Мне остаётся ещё рассказать о впечатлении, которое это столь же ужасное, сколь неожиданное происшествие произвело на всех жителей Петербурга.
Рано поутру, на рассвете, царствовала мёртвая тишина. Передавали друг другу на ухо, что что-то случилось, но не знали, что именно, или, вернее, никто не решался громко сказать, что государь скончался, потому что, если бы он был ещё жив, одно это слово, тотчас пересказанное, могло бы погубить.
Я сам встал на рассвете. Квартира моя была в Кушелевом доме на большой площади, прямо напротив Зимнего дворца. Я подошёл к окну и в первую четверть часа видел, как войска проходили через площадь в разных направлениях. Это меня не удивило; я думал, что назначено было учение, как это часто бывало. Вскоре после того пришёл мой парикмахер. Его, видимо, тяготила какая-то тайна. Я едва успел присесть, как он шёпотом спросил меня, знаю ли я, что государя отвезли в Шлиссельбург или даже что он умер. Эти смелые слова меня испугали; я приказал ему молчать и сказал, что хочу притвориться, будто ничего не слышал от него. Но он стал меня уверять, что наверное произошло что-то важное, потому что сам видел, как в 12 часов ночи гвардия прошла по Миллионной мимо его квартиры.

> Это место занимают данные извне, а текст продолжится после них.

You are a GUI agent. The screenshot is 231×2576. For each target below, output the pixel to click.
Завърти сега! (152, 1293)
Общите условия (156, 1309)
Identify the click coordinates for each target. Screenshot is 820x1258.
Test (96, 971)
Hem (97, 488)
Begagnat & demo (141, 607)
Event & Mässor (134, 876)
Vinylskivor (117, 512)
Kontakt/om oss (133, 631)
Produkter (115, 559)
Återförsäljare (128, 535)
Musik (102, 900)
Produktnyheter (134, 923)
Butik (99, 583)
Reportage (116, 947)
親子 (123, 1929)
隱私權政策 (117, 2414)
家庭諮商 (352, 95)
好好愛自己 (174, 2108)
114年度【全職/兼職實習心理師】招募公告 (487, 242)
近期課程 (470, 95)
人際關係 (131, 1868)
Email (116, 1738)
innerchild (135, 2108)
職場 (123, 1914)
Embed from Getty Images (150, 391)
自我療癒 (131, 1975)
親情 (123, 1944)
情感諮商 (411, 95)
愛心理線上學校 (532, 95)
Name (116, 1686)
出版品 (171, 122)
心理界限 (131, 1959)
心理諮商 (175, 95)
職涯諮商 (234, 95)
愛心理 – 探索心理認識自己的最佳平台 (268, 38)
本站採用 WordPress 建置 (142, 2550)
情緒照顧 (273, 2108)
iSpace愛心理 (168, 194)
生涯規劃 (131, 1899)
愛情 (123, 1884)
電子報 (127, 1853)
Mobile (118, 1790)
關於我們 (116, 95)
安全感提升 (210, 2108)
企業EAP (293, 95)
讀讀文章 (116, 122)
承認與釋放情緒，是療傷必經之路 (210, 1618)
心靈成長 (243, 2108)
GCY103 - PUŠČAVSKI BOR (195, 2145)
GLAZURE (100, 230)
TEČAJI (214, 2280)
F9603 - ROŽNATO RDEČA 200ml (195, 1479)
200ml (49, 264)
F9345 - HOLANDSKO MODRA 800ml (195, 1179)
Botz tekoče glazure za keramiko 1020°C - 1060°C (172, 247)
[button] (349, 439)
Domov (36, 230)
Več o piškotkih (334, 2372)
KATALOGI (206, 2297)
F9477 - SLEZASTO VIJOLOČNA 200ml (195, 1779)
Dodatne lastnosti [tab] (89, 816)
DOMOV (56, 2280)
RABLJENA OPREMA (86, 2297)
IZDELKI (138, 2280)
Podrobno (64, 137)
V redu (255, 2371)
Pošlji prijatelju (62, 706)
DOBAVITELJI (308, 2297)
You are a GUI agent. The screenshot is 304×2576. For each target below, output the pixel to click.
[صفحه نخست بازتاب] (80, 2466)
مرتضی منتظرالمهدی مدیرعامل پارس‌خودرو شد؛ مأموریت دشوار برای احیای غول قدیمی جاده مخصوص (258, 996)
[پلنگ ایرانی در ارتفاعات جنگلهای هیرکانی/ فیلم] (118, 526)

Я был взволнован; тотчас приказал подать экипаж и поехал в Михайловский замок. Дорогой, хотя и было довольно далеко, я ничего не заметил; народ был ещё спокоен; на улицах, как обыкновенно, были прохожие. Но уже издали, у ворот, которые ведут во дворец и где обыкновенно стояли два часовых, я заметил целую роту под ружьём. Это было мне верным знаком, что произошло что-то необыкновенное. Я хотел, как всегда, въехать в ворота, но меня не пропустили и объявили, что дозволен проезд одним только придворным экипажам. Сначала я сослался на повеление государя, которое ставило мне в обязанность находиться каждое утро во дворце. Офицер пожал плечами. Я стал ему доказывать, что карета моя придворная, потому что поставлялась от двора. Но он мне объяснил, что покуда под названием «придворный экипаж» следует подразумевать только такие кареты, у которых на дверцах императорский герб, а у моей кареты этого герба не было. «Для чего всё это?» — спросил я наконец в недоумении. Он снова пожал плечами и замолчал.